Duffy’s discovery encourages speculation about a future in which it is impossible to get away with committing a crime — one in which there will always be genetic evidence to connect a person to a scene at the time a crime was committed. In such a world, we might wonder, what happens to Fourth Amendment rights? We might be looking at a future in which the genetic tapestry of any space is, in a sense, open access. In such a world, what would it mean for search and seizure to be “unreasonable”?

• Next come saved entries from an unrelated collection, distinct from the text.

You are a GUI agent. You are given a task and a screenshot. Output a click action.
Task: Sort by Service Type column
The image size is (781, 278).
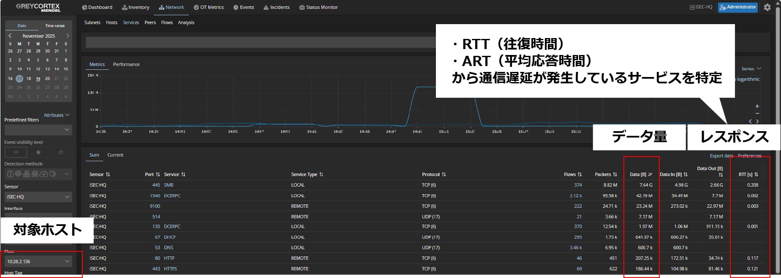point(321,174)
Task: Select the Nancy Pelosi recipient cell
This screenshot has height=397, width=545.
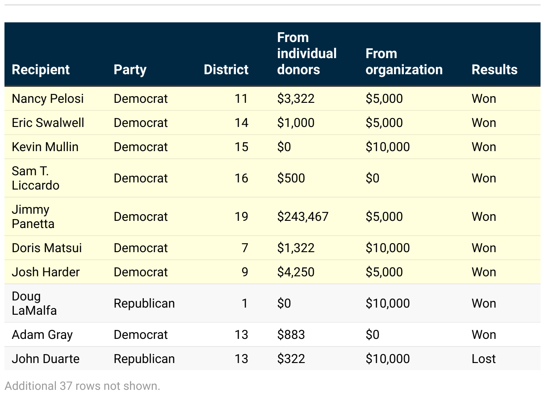Action: [x=48, y=99]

Finally, we can ask the question about this technology that we find ourselves asking over and over in this age: is this knowledge worth pursuing, or are we opening Pandora’s Box which can never be closed? We tend to treat all technological knowledge as intrinsically valuable, as if we are always justified in pursuing new frontiers. It may be the case, however, that some knowledge is not worth having, such as the number of blades of grass on a lawn or the number of grains of sand on a beach. Other knowledge is worse than neutral or useless, it is all things considered harmful. Consider, for example, knowledge of how to construct biological weapons or weapons of mass destruction. We treat pursuit of this kind of information as if it is inevitable, but it really isn’t. Should we view ourselves as subject to some kind of irresistible technological determinism such that if it is possible to create new tech, we are powerless to stop it? Instead, we might do well to consider carefully the implications of our discoveries and regulate the technology in ways that respect fundamental values.